We have audited the Standalone Financial Statements of SoftTech Engineers Limited ("the Company"), which comprise the Balance Sheet as at March 31, 2025, the Statement of Profit and Loss (including Other Comprehensive Income), the Statement of Changes in Equity and the Statement of Cash Flows for the year then ended, and notes to the Standalone Financial Statements, including a summary of material accounting policies and other explanatory information (hereinafter referred to as "the Standalone Financial Statements").
In our opinion and to the best of our information and according to the explanations given to us, the aforesaid Standalone Financial Statements give the information required by the Companies Act, 2013 ("the Act") in the manner so required and give a true and fair view in conformity with the accounting principles generally accepted in India, of the state of affairs of the Company as at March 31, 2025, its profit and other comprehensive income, its changes in equity and its cash flows for the year ended on that date.
Basis for Opinion
We conducted our audit in accordance with the Standards on Auditing ("SAs") specified under
section 143(10) of the Act. Our responsibilities under those Standards are further described in the Auditor's Responsibilities for the Audit of the Standalone Financial Statements section of our report. We are independent of the Company in accordance with the Code of Ethics issued by the Institute of Chartered Accountants of India together with the ethical requirements that are relevant to our audit of the Standalone Financial Statements under the provisions of the Act and the Rules thereunder, and we have fulfilled our other ethical responsibilities in accordance with these requirements and the Code of Ethics.

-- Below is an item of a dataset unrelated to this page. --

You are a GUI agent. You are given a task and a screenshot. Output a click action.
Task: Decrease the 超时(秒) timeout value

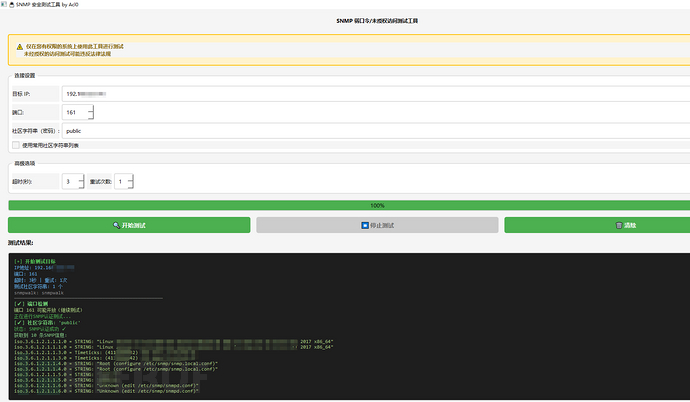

We believe that the audit evidence we have obtained is sufficient and appropriate to provide a basis for our opinion.
Key Audit Matters
Key audit matters are those matters that, in our professional judgment, were of most significance in our audit of the Standalone Financial Statements of the current period. These matters were addressed in the context of our audit of the Standalone Financial Statements as a whole, and in forming our opinion thereon, and we do not provide a separate opinion on these matters.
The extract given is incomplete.